Violent clashes have occured between two rival Taliban groups in southern Afghanistan and thus resulted in the death of at least 50 fighters from both sides, a police chief told Al Jazeera.
On Sunday, Mirwais Noorzai said fighters led by the newly appointed leader Mullah Mohammad Rasool clashed with those loyal to Taliban leader Mullah Akhtar Mansoor in Zabul province.
“Civilians have left the area due to heavy clashes between the two groups,” he said.
“The fight took place in the Arghandab district of Zabul province. Most of the area is under the Taliban control. We’ve been asking for military assistance for very long now.”
Anwar Ishaqzai, governor of southern Zabul province, said the Taliban splinter group – known as the High Council of Afghanistan Islamic Emirate – has joined up with fighters from the Islamic State of Iraq and Levant (ISIL) group.
“The Taliban faction under Mullah Rasool was backed by the ISIL and Uzbek fighters in the fight,” he said.
“About 40 Taliban from Rasool’s group and 10 from Mansoor’s have been killed in the fight.”
However, Abdul Manan Niazi, spokesperson for the breakaway faction, denied the ISIL association.
“We will never join them. Their ideologies are different; they come from a different background and a different history,” he told Al Jazeera.
“These are all false accusations. We can never ask for their support to fight our enemies or to re-establish Islamic rule.”
ISIL, which controls large swaths of Iraq and Syria, started building a presence in Zabul earlier this year.
Mullah Mansoor’s followers initiated the fight, Niazi accused.
“Since the announcement of our new leader, we’ve been highlighting that we are not in favour of fighting with each other,” he said. “This fight was initiated by them.”
Speaking on the condition of anonymity, a Taliban commander led by Mullah Mansoor in Zabul province told Al Jazeera that his side would continue to fight those who are against their “supreme” leader.
“Anyone who does not acknowledge Mullah Mansoor is our enemy,” he said.

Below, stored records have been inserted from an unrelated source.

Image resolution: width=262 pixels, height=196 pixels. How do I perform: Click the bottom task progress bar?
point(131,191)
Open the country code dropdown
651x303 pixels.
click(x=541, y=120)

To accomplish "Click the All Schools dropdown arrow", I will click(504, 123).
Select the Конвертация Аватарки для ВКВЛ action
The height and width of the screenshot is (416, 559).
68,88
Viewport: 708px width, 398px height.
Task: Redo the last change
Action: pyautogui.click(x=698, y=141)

“The faction group is formed by foreigners and our enemies; this won’t stop us. Nothing can stop us from continuing our jihad.”
The split into two groups followed the appointment of the main new leader, Mullah Mansoor.
The Taliban Supreme Council, or Shura Council, said it had not been consulted, and, late last week, the breakaway group elected its own leader, Mullah Mohammad Rasool Akhund.
The rift has raised speculation over the group’s unity and future.